IDPs and IDRs carry out molecular recognition,49 and disorder predictors have been used to identify specific IDP and IDR loci that bind to globular protein partners.50 IDR‐located binding sites have been identified by disorder prediction,34, 51, 52 and, alternatively, by linear sequence motifs.53, 54, 55 Globular protein partner binding by IDPs and IDRs is common across the three domains of life.56 These prediction‐based studies have focused on short segments (5–15 residues in length) located within longer IDRs or even within IDPs.

Much longer IDRs (≥20–30 residues in length) bound to globular protein partners, and the previous work on conserved‐sequence disorder41 shows that such regions have conserved functions, conserved sequences, and conserved disorder, and therefore, by analogy to structured domains, such IDPs or IDRs were called disordered domains.57 An especially interesting disordered domain example is found in p27^kip1, p21^{Waf1/Cip1/Sdi}, and p57^kip2.58, 59, 60 All three of these proteins have domains that are entirely disordered by both prediction and experiment and play similar key regulatory roles in controlling the cell cycle.

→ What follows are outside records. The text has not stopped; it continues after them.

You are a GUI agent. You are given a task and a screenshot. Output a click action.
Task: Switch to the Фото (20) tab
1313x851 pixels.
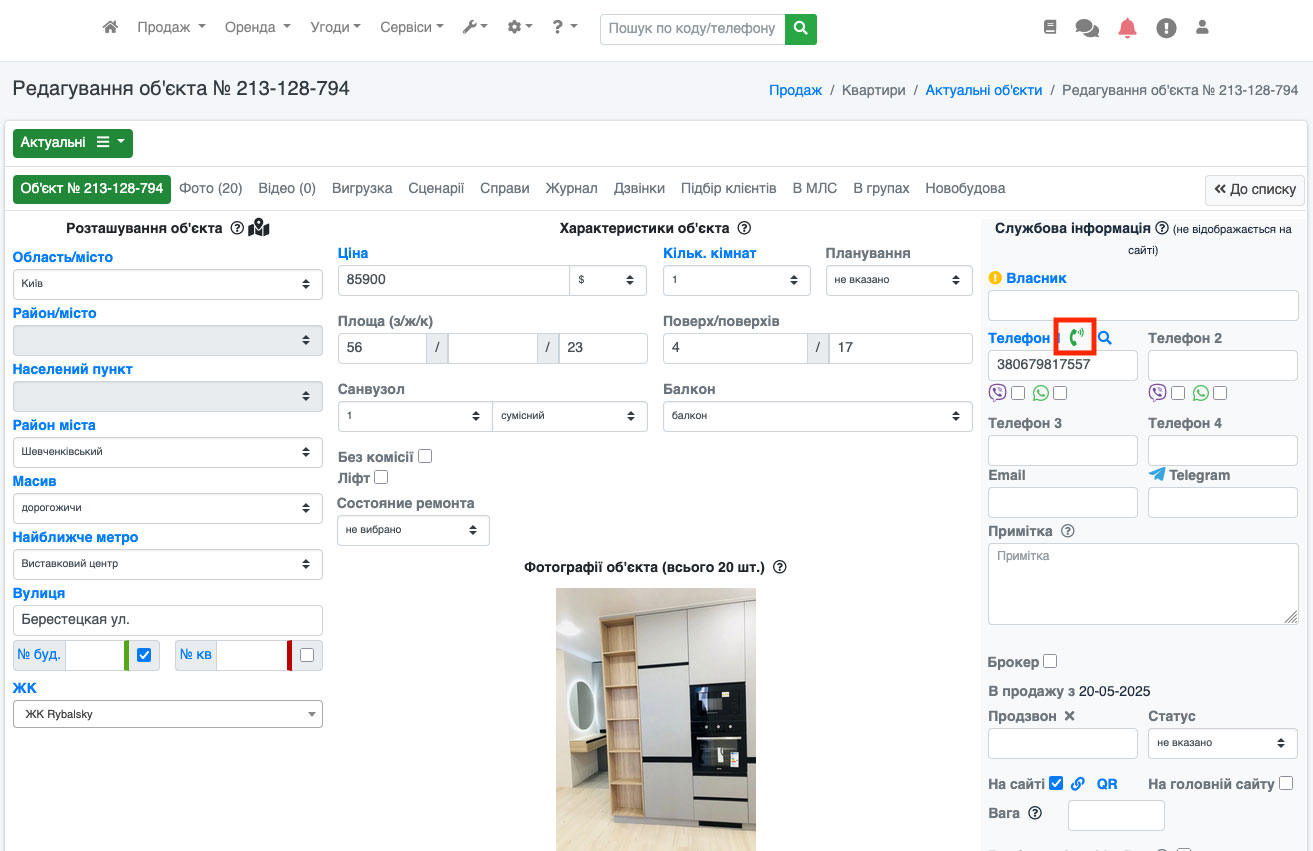coord(211,188)
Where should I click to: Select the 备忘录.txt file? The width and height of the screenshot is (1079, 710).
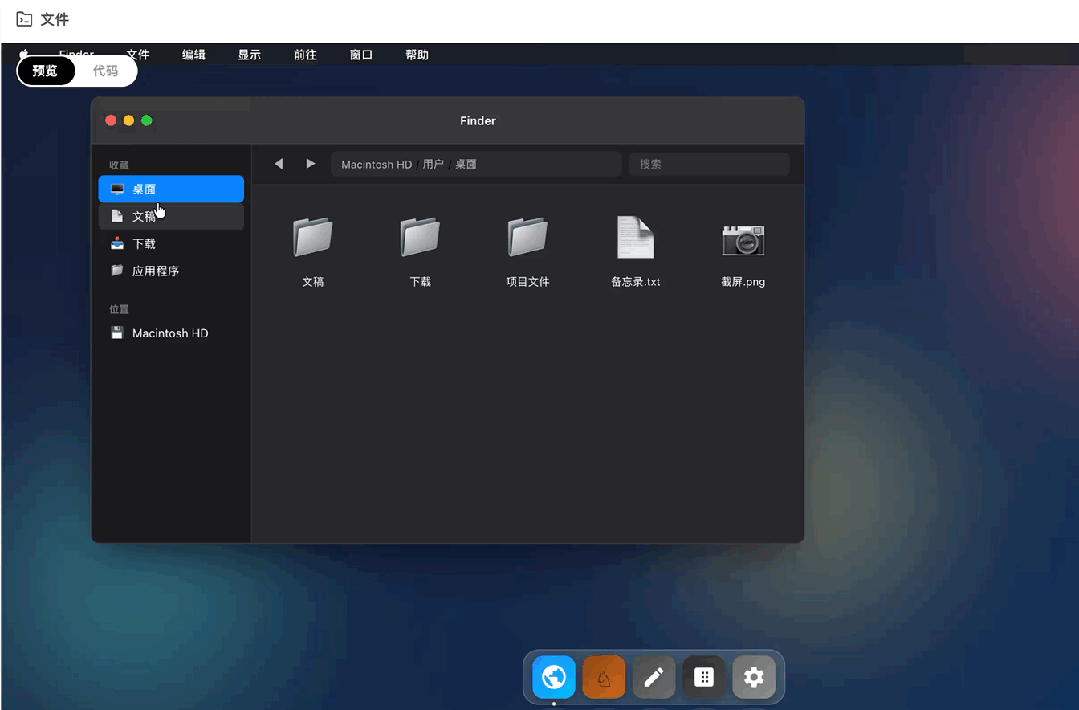click(635, 238)
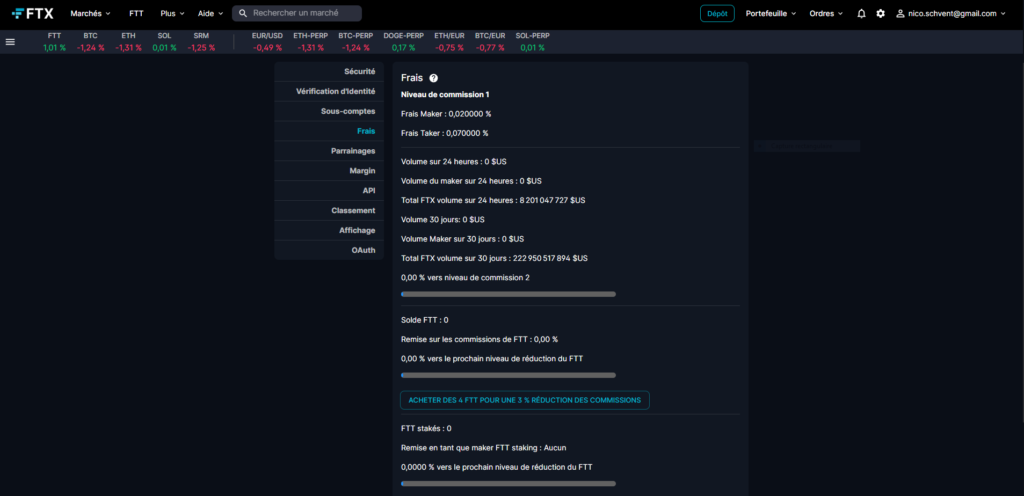Open the notifications bell
Viewport: 1024px width, 496px height.
pos(861,14)
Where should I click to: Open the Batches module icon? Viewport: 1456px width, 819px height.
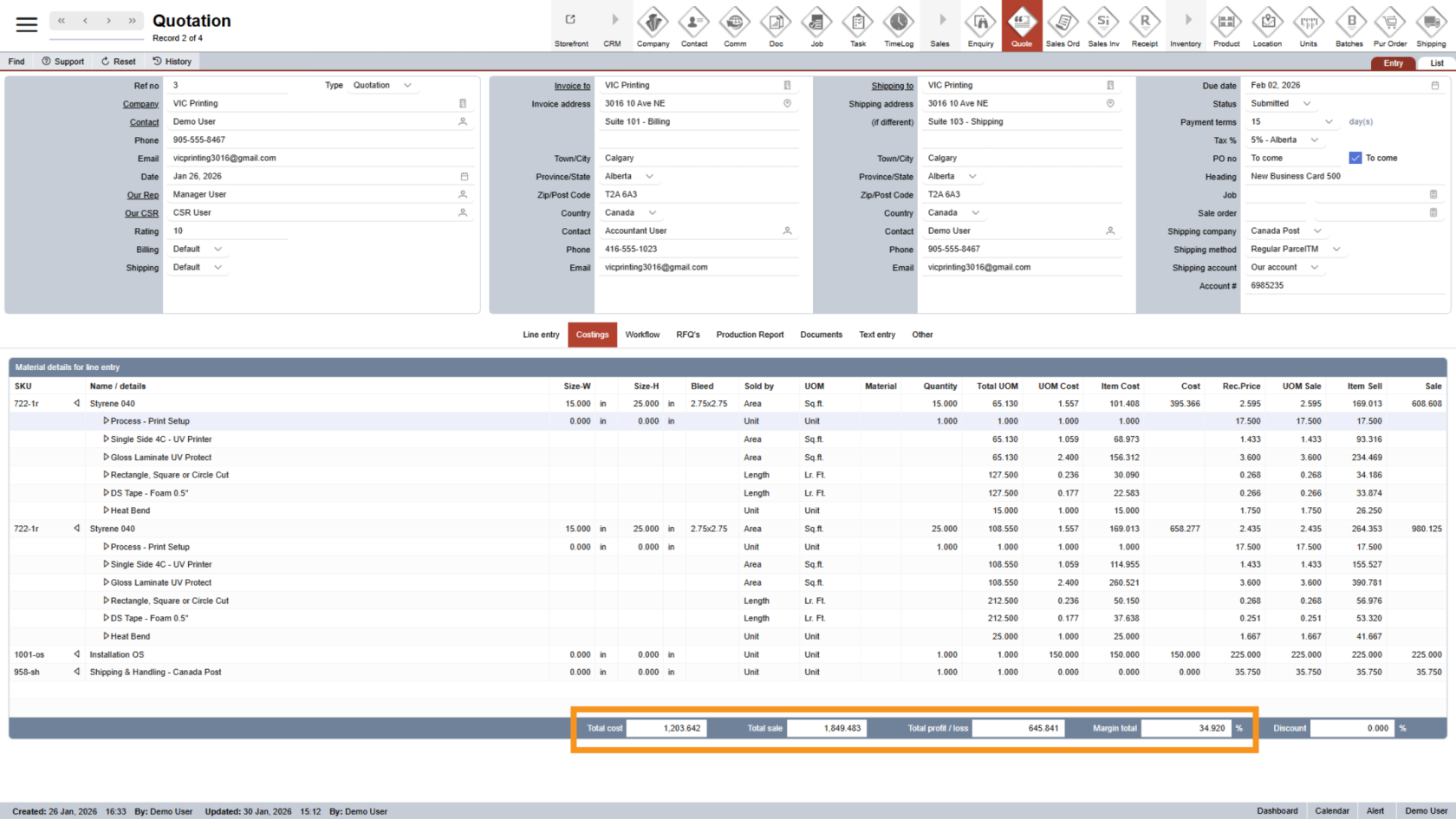coord(1349,25)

Like p27^kip1 and its homologues, many Pfam domains contain sequences with 100% predicted intrinsic disorder.57, 61, 62 It is noteworthy that the Pfam database recently added “disordered” as a specific entry type,10 suggesting that the definition of protein domains should now also include those that are intrinsically disordered.

In the current work, we analyzed the sequences, the induced structures, and the functions for a set of Pfam disordered domains to explore their sequence–disorder–function relationships. The results presented herein highlight interesting distinctions between disordered and structured domains and improve our understanding of protein sequence–disorder–function relationships.

2. RESULTS

2.1. Analysis of probable disordered domains

The workflow for analysis of probable disordered domains (PDDs) is shown in Figure 1. As indicated in Section 4, 206 PDDs were obtained based on the set of PDD seed sequences from a previous study.61 First, as indicated in Figure 1 on the left, the homologues to the PDD sequences were collected, giving a total of 19,577 sequences. These homologues were collected from the seed proteins for each Pfam domain having at least one PDD sequence. These homologues in the seed alignment were used to correlate sequence conservation with predicted disorder and to investigate the sequence–disorder relationships. Not used here are the many additional homologous sequences matching the full alignment that could have been found by application of the hidden Markov model predictors developed for each Pfam domain; if such domains were included, the number of PDDs could be greatly increased. Next, as indicated in Figure 1 on the right, 2,548 different structures from 110 domains were collected for members having available structures in PDB. Their likely mechanisms of disorder‐to‐structure transition were examined to further investigate disorder–function relationships.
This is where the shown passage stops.